* GIVEN REQUEST
Rescale the listing from the line that contains "1568x751 pixels. At" through its final line. Rewrite each of those lines, requests included, and multiply every coordinate in the answers by 1.1, rounding to the nearest whole number with halves rounded up.

>> begin MATERIAL PROVIDED

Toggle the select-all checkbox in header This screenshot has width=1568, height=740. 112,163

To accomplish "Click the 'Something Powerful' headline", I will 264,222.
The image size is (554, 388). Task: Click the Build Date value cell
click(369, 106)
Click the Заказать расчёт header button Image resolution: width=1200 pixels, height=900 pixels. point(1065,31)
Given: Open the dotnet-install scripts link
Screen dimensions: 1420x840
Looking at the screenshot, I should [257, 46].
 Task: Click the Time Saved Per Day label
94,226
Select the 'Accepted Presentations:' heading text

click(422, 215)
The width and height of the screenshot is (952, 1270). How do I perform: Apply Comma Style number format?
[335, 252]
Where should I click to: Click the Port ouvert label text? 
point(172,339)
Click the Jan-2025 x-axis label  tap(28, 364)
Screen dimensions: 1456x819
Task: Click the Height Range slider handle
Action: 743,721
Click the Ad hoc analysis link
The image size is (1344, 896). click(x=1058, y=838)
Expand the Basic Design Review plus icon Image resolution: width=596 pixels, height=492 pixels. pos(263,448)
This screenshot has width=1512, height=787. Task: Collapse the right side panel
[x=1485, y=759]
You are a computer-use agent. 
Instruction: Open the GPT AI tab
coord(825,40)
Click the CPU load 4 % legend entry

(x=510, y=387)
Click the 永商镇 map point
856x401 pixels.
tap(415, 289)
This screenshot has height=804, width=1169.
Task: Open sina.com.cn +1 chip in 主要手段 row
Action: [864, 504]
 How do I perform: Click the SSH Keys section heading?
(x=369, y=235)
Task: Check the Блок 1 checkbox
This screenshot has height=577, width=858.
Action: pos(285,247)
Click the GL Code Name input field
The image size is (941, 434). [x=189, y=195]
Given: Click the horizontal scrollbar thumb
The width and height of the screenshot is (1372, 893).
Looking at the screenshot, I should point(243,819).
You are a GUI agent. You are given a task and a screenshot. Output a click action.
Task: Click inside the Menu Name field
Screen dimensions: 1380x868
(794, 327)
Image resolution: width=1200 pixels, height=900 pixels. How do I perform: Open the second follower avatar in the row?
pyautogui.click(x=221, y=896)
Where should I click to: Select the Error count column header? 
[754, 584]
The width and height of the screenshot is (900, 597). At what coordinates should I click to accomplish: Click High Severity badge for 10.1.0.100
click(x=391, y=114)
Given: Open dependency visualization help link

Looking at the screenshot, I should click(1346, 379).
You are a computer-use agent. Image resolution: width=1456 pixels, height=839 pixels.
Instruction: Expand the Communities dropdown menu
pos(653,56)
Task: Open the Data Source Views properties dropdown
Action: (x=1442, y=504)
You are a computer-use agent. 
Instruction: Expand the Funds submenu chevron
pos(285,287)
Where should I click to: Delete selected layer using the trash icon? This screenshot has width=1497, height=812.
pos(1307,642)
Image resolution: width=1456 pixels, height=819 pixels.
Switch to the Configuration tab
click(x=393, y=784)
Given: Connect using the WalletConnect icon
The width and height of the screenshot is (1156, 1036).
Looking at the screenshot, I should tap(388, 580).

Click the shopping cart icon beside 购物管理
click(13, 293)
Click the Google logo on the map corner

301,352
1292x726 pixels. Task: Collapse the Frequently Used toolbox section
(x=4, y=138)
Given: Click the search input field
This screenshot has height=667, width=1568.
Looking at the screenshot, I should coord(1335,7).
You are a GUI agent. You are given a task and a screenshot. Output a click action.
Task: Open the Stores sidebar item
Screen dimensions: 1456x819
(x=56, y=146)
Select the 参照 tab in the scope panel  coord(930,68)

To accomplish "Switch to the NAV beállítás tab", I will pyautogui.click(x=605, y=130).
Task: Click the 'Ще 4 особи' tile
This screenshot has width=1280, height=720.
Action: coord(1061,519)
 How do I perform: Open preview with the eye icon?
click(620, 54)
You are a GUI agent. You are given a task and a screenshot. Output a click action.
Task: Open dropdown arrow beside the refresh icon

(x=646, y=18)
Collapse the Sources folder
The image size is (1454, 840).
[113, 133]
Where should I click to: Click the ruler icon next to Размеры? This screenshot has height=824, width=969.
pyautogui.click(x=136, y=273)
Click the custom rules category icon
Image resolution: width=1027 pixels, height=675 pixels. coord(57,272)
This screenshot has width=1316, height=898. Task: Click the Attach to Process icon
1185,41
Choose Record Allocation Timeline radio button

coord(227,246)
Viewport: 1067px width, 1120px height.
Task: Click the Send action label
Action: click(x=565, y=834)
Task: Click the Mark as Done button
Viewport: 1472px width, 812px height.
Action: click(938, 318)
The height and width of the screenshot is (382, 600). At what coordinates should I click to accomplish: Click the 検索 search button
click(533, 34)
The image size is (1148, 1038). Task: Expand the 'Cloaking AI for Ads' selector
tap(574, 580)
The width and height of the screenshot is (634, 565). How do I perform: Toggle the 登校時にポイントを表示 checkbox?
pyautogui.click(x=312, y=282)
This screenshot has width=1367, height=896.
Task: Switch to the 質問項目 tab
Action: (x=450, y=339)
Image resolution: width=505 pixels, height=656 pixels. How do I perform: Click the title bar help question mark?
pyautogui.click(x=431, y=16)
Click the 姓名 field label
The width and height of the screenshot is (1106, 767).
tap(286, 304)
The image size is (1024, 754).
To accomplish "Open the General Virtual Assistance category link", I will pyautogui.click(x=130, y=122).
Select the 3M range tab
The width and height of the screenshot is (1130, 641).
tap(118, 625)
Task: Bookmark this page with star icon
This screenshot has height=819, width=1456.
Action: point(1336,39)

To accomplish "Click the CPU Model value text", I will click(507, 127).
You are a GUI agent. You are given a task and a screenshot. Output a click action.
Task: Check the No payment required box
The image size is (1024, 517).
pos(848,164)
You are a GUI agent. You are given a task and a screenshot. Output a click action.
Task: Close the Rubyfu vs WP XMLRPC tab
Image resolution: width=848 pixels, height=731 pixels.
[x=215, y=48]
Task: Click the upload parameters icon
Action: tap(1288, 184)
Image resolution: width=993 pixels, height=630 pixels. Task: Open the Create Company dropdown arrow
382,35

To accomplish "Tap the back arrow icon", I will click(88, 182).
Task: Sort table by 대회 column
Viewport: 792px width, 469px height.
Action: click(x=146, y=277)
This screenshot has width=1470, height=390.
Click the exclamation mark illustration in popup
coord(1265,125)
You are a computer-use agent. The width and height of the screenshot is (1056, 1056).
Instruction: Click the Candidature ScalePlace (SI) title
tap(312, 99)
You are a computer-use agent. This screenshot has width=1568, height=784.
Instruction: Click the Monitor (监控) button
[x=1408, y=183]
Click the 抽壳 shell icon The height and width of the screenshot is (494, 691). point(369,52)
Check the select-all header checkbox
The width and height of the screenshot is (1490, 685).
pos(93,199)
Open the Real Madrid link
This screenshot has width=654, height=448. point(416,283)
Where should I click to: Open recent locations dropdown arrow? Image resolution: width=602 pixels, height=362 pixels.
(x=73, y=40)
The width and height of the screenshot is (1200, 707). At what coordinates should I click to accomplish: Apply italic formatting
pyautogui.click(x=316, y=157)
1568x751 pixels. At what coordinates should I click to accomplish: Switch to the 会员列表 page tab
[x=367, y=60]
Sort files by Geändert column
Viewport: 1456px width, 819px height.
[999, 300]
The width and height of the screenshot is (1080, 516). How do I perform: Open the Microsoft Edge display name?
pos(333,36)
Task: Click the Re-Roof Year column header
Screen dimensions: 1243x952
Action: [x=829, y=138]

>> end MATERIAL PROVIDED

* EXERCISE OUTPUT
1568x751 pixels. At what coordinates should I click to accomplish: Switch to the 会员列表 page tab
[x=404, y=66]
Sort files by Geändert column
Viewport: 1456px width, 819px height.
[1099, 330]
The width and height of the screenshot is (1080, 516). How do I perform: Open the Microsoft Edge display name?
pos(366,40)
Task: Click the Re-Roof Year column header
Screen dimensions: 1243x952
Action: [x=912, y=152]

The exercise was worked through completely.